Epilepsy is a common neurological disorder that has a major impact on patient mortality, morbidity and quality of life. Clinical management remains extremely problematic, held back both by diagnostic and treatment limitations. Around 40% of cases are considered to be “genetic epilepsy” (~250,000 people in UK), but often, the identity of the genes involved eludes us. However, a recent landmark paper has identified mis-sense mutations in GABAA receptors as a common cause of genetic epilepsy (Lancet Neurology (2018) 17, 699). This presents a timely opportunity to understand how these mutations in GABAA receptors lead to epilepsy and to translate this knowledge into much needed new therapies (around 1/3 of epileptics are resistant to current medication).
Our novel project combines the simple molecular genetics of C. elegans with the translational power of electrophysiological recording from mammalian neurons, to identify potential new antiepileptic drugs. This capitalises on the different expertise of the supervisory team in C. elegans disease models (Morgan) and rodent and human brain slice electrophysiology (Trevelyan, Ilie).
The Morgan lab recently published that loss-of-function mutations in the unc-49 GABAA receptor cause seizure-like behaviour in C. elegans and that this model can be used to screen for anti-epileptic drugs (Reference 1). In this project, we will rescue these unc-49 worms by expressing either wild type or epilepsy-associated human mutant GABAA receptors. This simple method will identify mutations that impair human GABAA receptor function, since these will be less effective at rescuing the unc-49 seizure phenotype. Worms expressing defective GABAA receptors responses will then be screened using known GABAergic drugs and novel compounds to identify potential new treatments.
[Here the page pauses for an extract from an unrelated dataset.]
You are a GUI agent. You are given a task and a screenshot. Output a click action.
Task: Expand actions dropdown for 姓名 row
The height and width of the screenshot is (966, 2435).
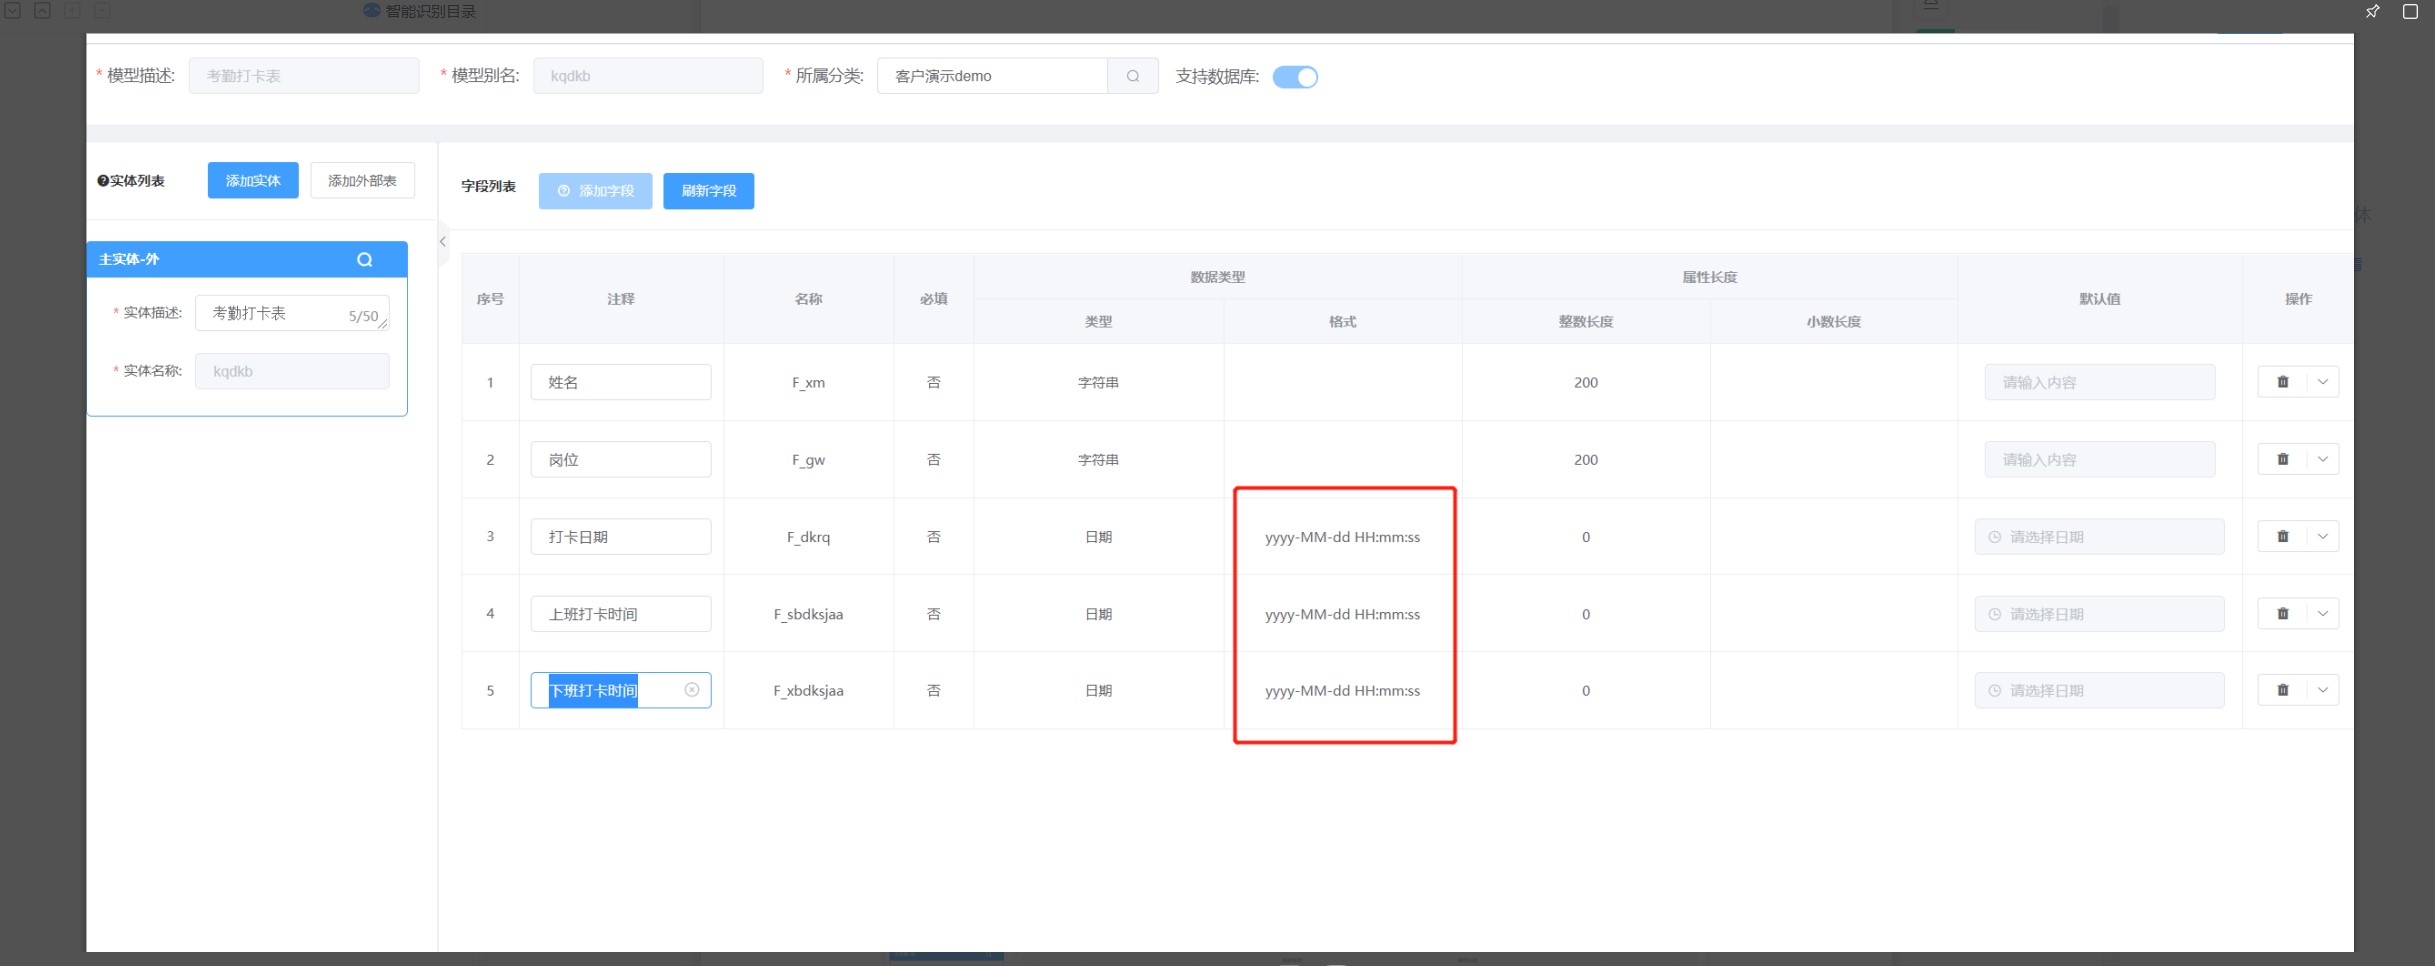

We will then test the efficacy of these identified candidate drugs in simple assays of cortical network function perfected by Trevelyan and Ilie, using rodent and human brain slices. These assays have been developed from extensive in vitro studies, that have been validated as representative of the activity patterns also seen in vivo, of spontaneous, medically-refractory epilepsy in humans (Reference 2). This work will rigorously test the translational potential of candidate drugs, thereby priming future clinical trials. Importantly, this Studentship will provide unique research training in epileptology, using state-of-the-art techniques in molecular genetics, pharmacology and electrophysiology, and giving experience in model systems ranging from nematode worms through rodents to the human brain.
Supervisor web sites:
Supervisor 1, Alan Morgan (Liverpool): https://www.liverpool.ac.uk/translational-medicine/staff/alan-morgan/
Supervisor 2, Andrew Trevelyan (Newcastle): https://www.ncl.ac.uk/ion/staff/profile/andrewtrevelyan.html#background
Supervisor 3, Andrei Ilie (Newcastle): https://loop.frontiersin.org/people/598163/overview
Benefits of being in the DiMeN DTP:
This project is part of the Discovery Medicine North Doctoral Training Partnership (DiMeN DTP), a diverse community of PhD students across the North of England researching the major health problems facing the world today. Our partner institutions (Universities of Leeds, Liverpool, Newcastle and Sheffield) are internationally recognised as centres of research excellence and can offer you access to state-of the-art facilities to deliver high impact research.
We are very proud of our student-centred ethos and committed to supporting you throughout your PhD. As part of the DTP, we offer bespoke training in key skills sought after in early career researchers, as well as opportunities to broaden your career horizons in a range of non-academic sectors.
Being funded by the MRC means you can access additional funding for research placements, international training opportunities or internships in science policy, science communication and beyond. See how our current DiMeN students have benefited from this funding here: http://www.dimen.org.uk/overview/student-profiles/flexible-supplement-awards
Further information on the programme can be found on our website: http://www.dimen.org.uk/
1. Wong, S.Q., Jones, A., Dodd, S., Grimes, D., Barclay, J.W., Marson, A.G., Cunliffe, V.T., Burgoyne, R.D., Sills, G.J. and Morgan, A. (2018) A Caenorhabditis elegans assay of seizure-like activity optimised for identifying antiepileptic drugs and their mechanisms of action. Journal of Neuroscience Methods 309, 132-142.
2. Schevon, C.A., Weiss, S., Goodman, R.R., McKhann, G., Jr. Emerson, R.G., Trevelyan, A.J. (2012) Evidence of an inhibitory restraint of seizure activity in humans. Nature Communications 3, 1060.
3. Cunliffe, V.T., Baines, R.A., Giachello, C.N.G., Lin, W.-H., Morgan, A., Russell, C., Walker, M.C., Williams, R.S.B. (2015) Epilepsy research methods update: Understanding the causes of epileptic seizures and identifying new treatments using non-mammalian model organisms. Seizure 24, 44-51.